Key Fields in acjob
Ascend Job (acjob): a job type customized by MindCluster. You can start a training or inference job by configuring resource information using environment variables or files. The following table describes the acjob fields.
Field Path |
Type |
Format |
Description |
|---|---|---|---|
apiVersion |
String |
- |
Object's versioning resource pattern. The server will convert it to the latest internal value and reject unrecognized versions. For more information, see https://git.k8s.io/community/contributors/devel/sig-architecture/api-conventions.md#types-kinds. |
kind |
String |
- |
REST resource type corresponding to an object. The value, formatted in camel case, is derived from the endpoint and cannot be updated. For more information, see https://git.k8s.io/community/contributors/devel/sig-architecture/api-conventions.md#resources. |
metadata |
Object |
- |
Kubernetes metadata, including namespaces and labels. For more information, see https://git.k8s.io/community/contributors/devel/sig-architecture/api-conventions.md#metadata. |
spec |
Object |
- |
Specifications of the desired AscendJob status. replicaSpecs is a mandatory field. |
spec.replicaSpecs |
Object
|
- |
Mapping from ReplicaType to ReplicaSpec, which specifies MS cluster configurations, for example, { "Scheduler": ReplicaSpec, "Worker": ReplicaSpec }. |
spec.replicaSpecs.[ReplicaType] |
Object |
- |
Replica description |
spec.replicaSpecs.[ReplicaType].replicas |
Integer |
int32 |
Number of replicas required by the given template. The default value is 1. |
spec.replicaSpecs.[ReplicaType].restartPolicy |
String |
- |
Restart policy, including Always, OnFailure, Never, and ExitCode. The default value is Never. |
spec.replicaSpecs.[ReplicaType].template |
Object |
- |
Kubernetes pod template.
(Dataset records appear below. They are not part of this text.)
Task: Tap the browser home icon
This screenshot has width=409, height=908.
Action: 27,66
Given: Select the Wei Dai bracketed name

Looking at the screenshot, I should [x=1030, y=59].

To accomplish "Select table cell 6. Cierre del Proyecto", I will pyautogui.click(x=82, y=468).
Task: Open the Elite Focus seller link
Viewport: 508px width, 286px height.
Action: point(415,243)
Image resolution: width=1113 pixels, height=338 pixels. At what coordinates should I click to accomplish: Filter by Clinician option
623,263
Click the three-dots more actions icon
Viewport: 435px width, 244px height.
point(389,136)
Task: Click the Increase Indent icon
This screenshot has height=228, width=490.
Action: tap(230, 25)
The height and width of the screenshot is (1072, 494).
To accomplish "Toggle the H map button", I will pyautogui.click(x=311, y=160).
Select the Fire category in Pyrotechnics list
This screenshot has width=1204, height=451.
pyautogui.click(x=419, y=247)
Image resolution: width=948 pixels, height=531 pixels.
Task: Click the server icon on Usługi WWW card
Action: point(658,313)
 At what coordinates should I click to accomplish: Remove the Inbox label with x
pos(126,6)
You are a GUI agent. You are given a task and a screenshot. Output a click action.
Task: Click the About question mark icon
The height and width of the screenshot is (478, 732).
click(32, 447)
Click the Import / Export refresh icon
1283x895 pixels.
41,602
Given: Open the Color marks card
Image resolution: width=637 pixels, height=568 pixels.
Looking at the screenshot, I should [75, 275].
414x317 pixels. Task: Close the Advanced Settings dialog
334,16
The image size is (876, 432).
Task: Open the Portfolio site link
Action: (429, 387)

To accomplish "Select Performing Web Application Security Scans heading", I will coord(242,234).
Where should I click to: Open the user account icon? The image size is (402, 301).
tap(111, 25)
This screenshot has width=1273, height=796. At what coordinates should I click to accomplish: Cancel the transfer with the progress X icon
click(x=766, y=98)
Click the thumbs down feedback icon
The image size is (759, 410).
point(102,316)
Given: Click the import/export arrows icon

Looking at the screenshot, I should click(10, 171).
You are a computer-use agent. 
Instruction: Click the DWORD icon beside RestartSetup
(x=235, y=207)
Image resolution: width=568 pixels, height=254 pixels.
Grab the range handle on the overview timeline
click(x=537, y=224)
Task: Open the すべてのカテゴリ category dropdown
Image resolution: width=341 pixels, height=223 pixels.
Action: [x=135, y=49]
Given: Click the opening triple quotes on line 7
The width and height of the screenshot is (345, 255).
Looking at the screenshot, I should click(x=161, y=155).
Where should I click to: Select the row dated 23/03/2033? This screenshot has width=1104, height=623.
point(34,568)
For more information, see https://kubernetes.io/docs/reference/kubernetes-api/workload-resources/pod-template-v1/. |
spec.runPolicy |
Object |
- |
Runtime policy (such as resource clearing and activity time) of a distributed training job. |
spec.runPolicy.backoffLimit |
Integer |
int32 |
(Optional) Number of retries before a job fails. |
spec.runPolicy.activeDeadlineSeconds |
Integer |
int64 |
Maximum duration (in seconds) for which a job keeps active. The value must be a positive integer. This field has no effect and will be deleted in later versions. |
spec.runPolicy.cleanPodPolicy |
String |
- |
Pod clearing policy after a job is complete. The default value is Running. This field has no effect and will be deleted in later versions. |
spec.runPolicy.ttlSecondsAfterFinished |
Integer |
int32 |
Time to live (TTL) after a job is complete. By default, the value is infinite, but actual deletion may be delayed. This field has no effect and will be deleted in later versions. |
spec.runPolicy.schedulingPolicy |
Object |
- |
Scheduling policy, for example, gang-scheduling. |
spec.runPolicy.schedulingPolicy.minAvailable |
Integer |
int32 |
Minimum number of available resources. |
spec.runPolicy.schedulingPolicy.minResources |
Object |
- |
Minimum resource set (integer or string) allocated by resource name. |
spec.runPolicy.schedulingPolicy.priorityClass |
String |
- |
Priority class name. |
spec.runPolicy.schedulingPolicy.queue |
String |
- |
Scheduling queue name. |
spec.schedulerName |
String |
- |
Scheduler specified when gang-scheduling is enabled. Currently, only Volcano is supported. |
spec.successPolicy |
String |
- |
Standard for marking AscendJob success. Currently, this field has no effect. A job is considered successful only when all pods are successful. This field will be deleted in later versions. |
status |
Object |
- |
Latest observed status of AscendJob (read-only). conditions and replicaStatuses are mandatory fields. |
status.completionTime |
String |
date-time |
Job completion time (RFC3339 format, UTC). |
status.conditions |
Array |
- |
Condition array for a job. |
status.conditions[type] |
String |
- |
Job condition type, for example, Complete. |
status.conditions[status] |
String |
- |
Condition status, including True, False, or Unknown. |
status.conditions[lastTransitionTime] |
String |
date-time |
Time when the condition status changes. |
status.conditions[lastUpdateTime] |
String |
date-time |
Last time after a condition is updated. |
status.conditions[message] |
String |
- |
Condition description. |
status.conditions[reason] |
String |
- |
Reason why a condition changes. |
status.lastReconcileTime |
String |
date-time |
Time when a job was last reconciled (RFC3339 format, UTC). |
status.replicaStatuses |
Object |
- |
Mapping from the replica type to the replica status. |
status.replicaStatuses.[ReplicaType].active |
Integer |
int32 |
Number of running pods. |
status.replicaStatuses.[ReplicaType].failed |
Integer |
int32 |
Number of failed pods. |
status.replicaStatuses.[ReplicaType].succeeded |
Integer |
int32 |
Number of successful pods. |
status.replicaStatuses.[ReplicaType].labelSelector |
Object |
- |
Pod label selector (defining how to filter pods). |
status.replicaStatuses.[ReplicaType].labelSelector.matchExpressions |
Array |
- |
Label matching rule, supporting operators such as In, NotIn, Exists, and DoesNotExist. |
status.replicaStatuses.[ReplicaType].labelSelector.matchLabels |
Object |
- |
Key-value pair that matches the label (equivalent to the matchExpressions condition). |
status.startTime |
String |
date-time |
Job start time (RFC3339 format, UTC). |